Both feet flat, the game is done. They think I lost. I think I won.
Maya Angelou (4 april 1928 – 28 mei 2014)
De Nederlandse schrijfster en hoorspelmaker Hanneke Hendrix werd geboren in Tegelen op 4 april 1980. Zie ook alle tags voor Hanneke Hendrix op dit blog.
Uit: De dyslectische-hartenclub
“'Is ze wel bij?' vroeg ik. 'Ze is zeker bij', zei Vandersteen. Daarna riep ze weer over het gordijn: 'Ze verstaat me prima!' 'We kunnen het verder uitstekend vinden', zei ze weer op normale toon. 'Zeg maar gerust dat het een meisje is. Wat zal ze zijn? Een jaar of twintig? Je kunt het niet zo goed zien. Ze is nogal verbrand.' 'Goh', zei ik. 'Zo te horen moet jij het ook niet echt van je uitgebreide vocabulaire hebben.' Ik schraapte mijn keel en keek haar aan. Ik had ondertussen het potloodje van mijn schoot gepakt en friemelde er wat mee. Vandersteen had haar armen over elkaar gevouwen en keek me indringend aan. Niet op een vervelende manier, vriendelijk. 'Ligt u al lang hier?' zei ik uiteindelijk. 'Een weekje of wat. Twee, drie, vier, vijf. Ik hou het allemaal niet meer zo bij. In het ziekenhuis dan, hè? Op deze kamer pas net. Sinds gister.' Aan de andere kant hoorde ik mevrouw X ademen, ze ademde steeds langzaam in door haar neus en blies dan in een korte stoot de lucht weer naar buiten. 'En zij?' Ik wees voor me uit en ook al zag mevrouw X dat niet, ik deed het toch met wat schroom. 'Ze werd gisteren binnengerold. Gezelligheid op de kamer, dacht ik. Dácht ik. Niet dus. En nou ben jij d'r.' 'Ik lag eerst ook alleen op een kamer', zei ik. 'Vond je dat fijner?' Ik haalde mijn schouders op. 'Op een gegeven moment word je te duur.' 'Ja', zei Vandersteen. 'En wat dacht je van die agent voor de deur?' 'Wie?' zei ik. Ik had op de vorige kamer ook een agent voor de deur gehad, maar dat hoefde Vandersteen niet te weten.”

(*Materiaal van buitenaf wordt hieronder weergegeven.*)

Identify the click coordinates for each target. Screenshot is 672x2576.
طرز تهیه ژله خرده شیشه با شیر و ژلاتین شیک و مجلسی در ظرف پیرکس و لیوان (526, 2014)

Hanneke Hendrix (Tegelen, 4 april 1980)
De Britse schrijfster E. L. James (pseudoniem van Erika Leonard) werd op 4 april 1963 in Buckinghamshire als Erika Mitchell geboren.Zie ook alle tags voor E. L. James op dit blog.
Uit: Fifty Shades of Grey
“I gave mom a bear hug and I felt her warmth along with her well wishes for me in our embrace. She knew how edgy I felt about Christian visiting our home. The next stop was mine and the churning in my belly told me exactly how anxious I really was. All too soon Collins parked in front of my building and carried our bags up to the fourth floor. Christian lifted our son from the car and held him close, Chris’ head resting on his broad shoulder. In an effort to dispel my angst I started jabbering as we walked. Even to my own ears I sounded overly chipper as I told him about Jo-Anne, the neighbour to the right of us. I mentioned that she had a son, the same age as Chris and how they were best friends – like only children can be. I stumbled through a list of all the good things I could tally about the building, that we’ve never had problems with crime and that it was well maintained – all the while feeling unreasonably defensive of the home I’ve made for us. What will Christian think? The pressure was eating away at me. At the front door I fumbled clumsily with the keys and wondered where the flowers I ordered were. I was expecting them to be waiting, ready to put me back on an even keel, restore the balance of power between us and maybe gain a clue to the depth of his reticence about our relationship. Oh well, nothing I can do about that now. Collins placed our bags in the hallway, nodded his goodbye and left to wait in the car. I quickly made my way to Chris’ room with Christian tailing behind. I turned down his bed and closed the curtains. Christian laid him down, ever so gently. He just stirred and turned on his side, still far away in the land of nod. I pulled off his shoes and Christian asked if he could tuck him in and sit with him for a while.”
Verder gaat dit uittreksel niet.